We searched PubMed, EMBASE, Scopus, Cochrane, and ClinicalTrials.gov using terms for “woman,” “cannabis,” and “pain” or “pelvic pain” or “endometriosis” or “bladder pain” or “cancer.” The search was restricted to English-language articles published between January 1990 and April 2021 and excluded animal studies.
METHODS OF STUDY SELECTION:
The initial search yielded 5,189 articles with 3,822 unique citations. Studies were included if they evaluated nonpregnant adult women who used cannabinoids for gynecologic pain conditions (eg, chronic pelvic pain, vulvodynia, endometriosis, interstitial cystitis, malignancy). Study types included were randomized controlled trials (RCTs), cohort studies, and cross-sectional studies. Covidence systematic review software was used.

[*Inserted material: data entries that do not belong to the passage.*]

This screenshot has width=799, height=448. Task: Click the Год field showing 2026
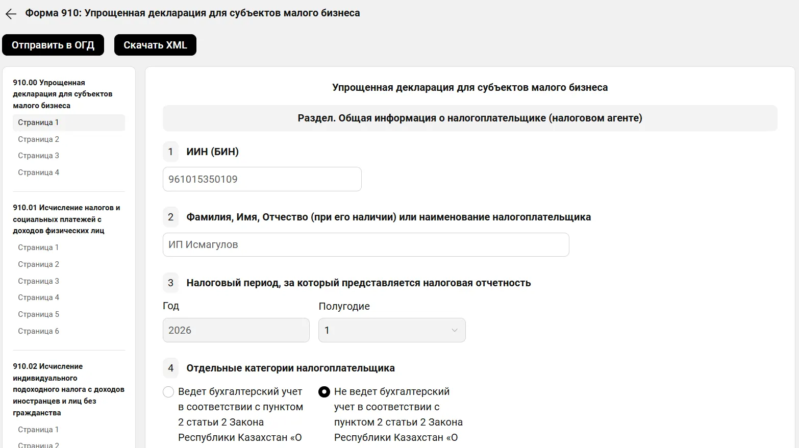[x=236, y=330]
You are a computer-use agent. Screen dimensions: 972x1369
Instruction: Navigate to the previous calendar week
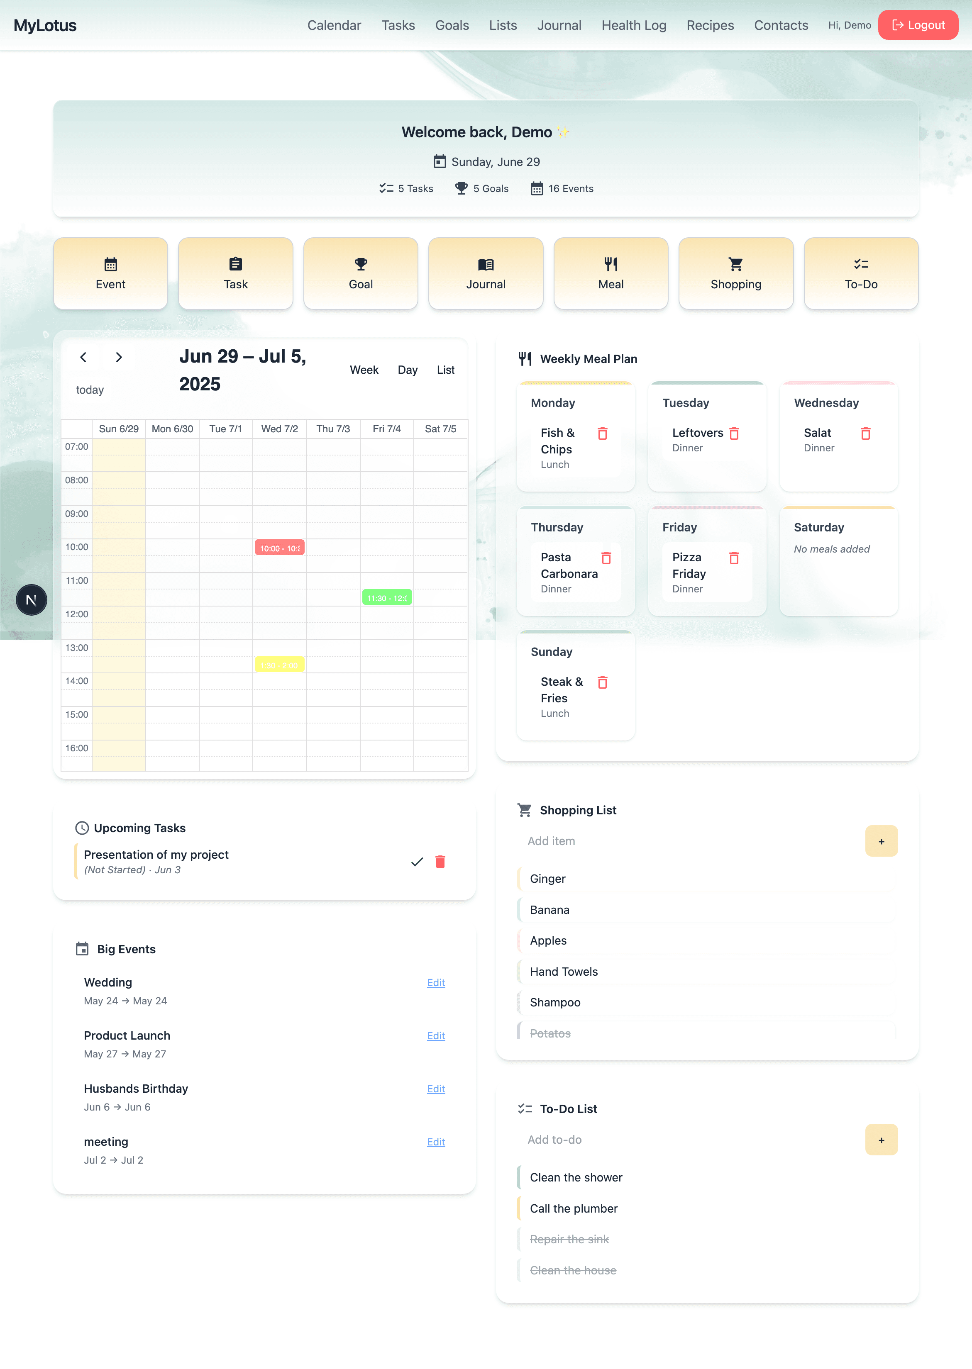[x=84, y=357]
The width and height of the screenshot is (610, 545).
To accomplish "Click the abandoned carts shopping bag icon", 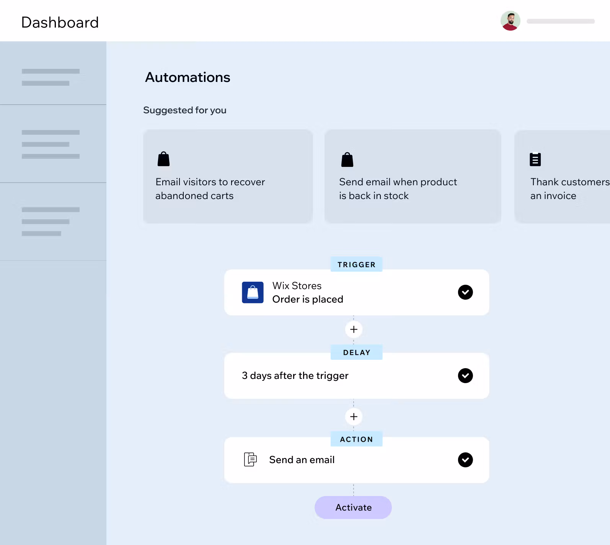I will (x=163, y=159).
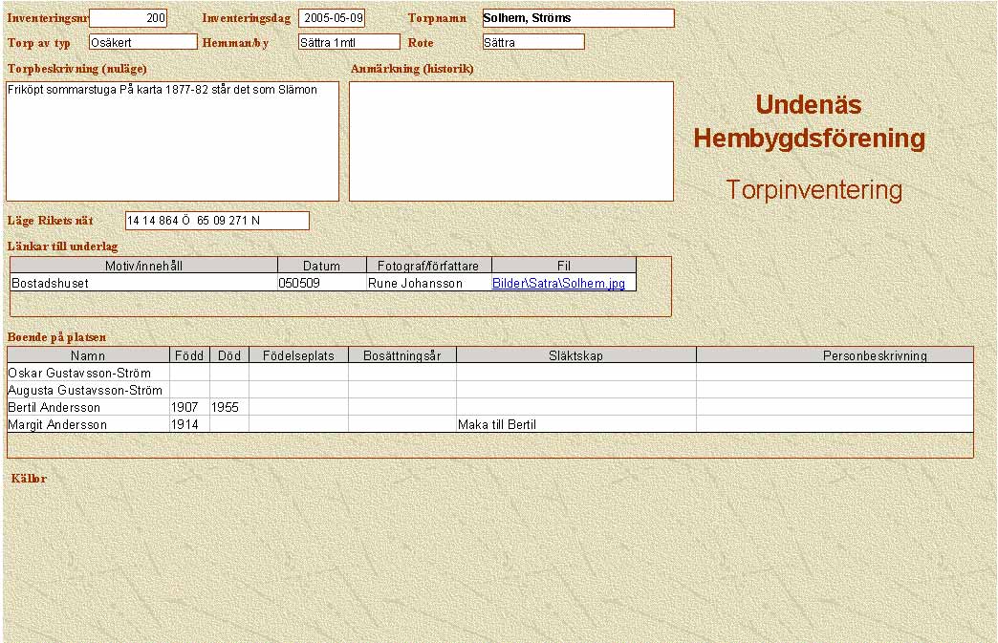Click inside the Torpbeskrivning text box
The height and width of the screenshot is (643, 998).
(x=172, y=141)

TABULATION, INTEGRATION, AND RESULTS:
Fifty-nine studies were considered for full review, and 16 met inclusion criteria. Prevalence of cannabis use ranged from 13% to 27%. Most women ingested or inhaled cannabis and used cannabis multiple times per week, with dosages of THC and CBD up to 70 mg and 2,000 mg, respectively. Sixty-one to 95.5% reported pain relief. All six prospective cohort studies and one RCT of PEA-combination medications reported significant pain relief, and the average decrease in pain after 3 months of treatment was 3.35±1.39 on the 10-point visual analog scale. However, one fatty acid amide enzyme inhibitor RCT did not show pain reduction.
Survey data showed that most women reported that cannabis improved pain from numerous gynecologic conditions. Cohort studies and an RCT using PEA-combination medications reported pain reduction. However, interpretation of the studies is limited due to varying cannabis formulations, delivery methods, and dosages that preclude a definitive statement about cannabis for gynecologic pain relief.